Kompas.com - 29/10/2011, 04:19 WIB

Oleh Brigitta Isworo Laksmi

Menjadi peneliti di lembaga penelitian di Indonesia, berat. Setelah lolos ujian administrasi dan wawancara, para pemikir dengan potensi besar itu menghadapi ujian sebenarnya: bertahan meneliti di tengah berbagai keterbatasan, mulai dari alat meneliti, pemanfaatan hasil, hingga kesejahteraan. 

Beberapa peneliti muda yang ditemui Kompas di TU Delft, Belanda, pertengahan Juni lalu, menunjukkan itu. Mereka sedang mengambil gelar master atau doktor di berbagai bidang.
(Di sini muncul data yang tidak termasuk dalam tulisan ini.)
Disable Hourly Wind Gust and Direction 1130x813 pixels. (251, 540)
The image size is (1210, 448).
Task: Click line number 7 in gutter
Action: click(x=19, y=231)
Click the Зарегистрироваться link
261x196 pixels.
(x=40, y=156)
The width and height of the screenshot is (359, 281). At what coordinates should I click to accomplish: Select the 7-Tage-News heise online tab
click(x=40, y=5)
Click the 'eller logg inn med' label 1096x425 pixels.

Menurut Muhammad, peneliti kelautan pada Badan Riset Kelautan dan Perikanan Kementerian Kelautan dan Perikanan, betapa data hasil penelitian arus laut Indonesia yang susah payah dihasilkan seniornya, suatu kali —oleh sebuah lembaga penelitian non-kementerian (LPNK)—justru diberikan kepada sebuah perusahaan asing untuk diuji coba. Ironisnya, LPNK itu justru membeli alat dari perusahaan itu.

”Padahal, sudah ada alat yang diteliti sampai tingkat prototipe dan nyaris 100 persen murni buatan orang Indonesia,” ujarnya.
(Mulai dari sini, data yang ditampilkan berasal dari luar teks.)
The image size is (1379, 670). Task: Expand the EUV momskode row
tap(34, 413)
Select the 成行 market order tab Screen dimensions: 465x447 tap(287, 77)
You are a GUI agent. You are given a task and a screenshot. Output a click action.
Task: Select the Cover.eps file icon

Ia mengangankan adanya sebuah peta energi terbarukan bahari (marine renewable energy) untuk Indonesia, ”Supaya kalau kami mau membuat sesuatu, kami tahu petanya dan tahu kendalanya sehingga bisa bergerak,” ujar Muhammad. Lalu, ia pun mulai ”memunguti” data yang tersebar di berbagai lembaga, mulai PT PLN hingga yang dikumpulkan seniornya. Bahkan, ada data yang diambil dari tempat sama untuk jenis penelitian yang sama, tetapi dilakukan dua orang dengan beda metodologi. ”Alangkah elok kalau ada riset bersama. Lebih efisien,” ujarnya.

Lemahnya koordinasi penelitian di Indonesia sudah isu lama. Dan, hingga kini tak terpecahkan. Secara kelembagaan saja, ada 474 lembaga riset yang tak saling berkoordinasi.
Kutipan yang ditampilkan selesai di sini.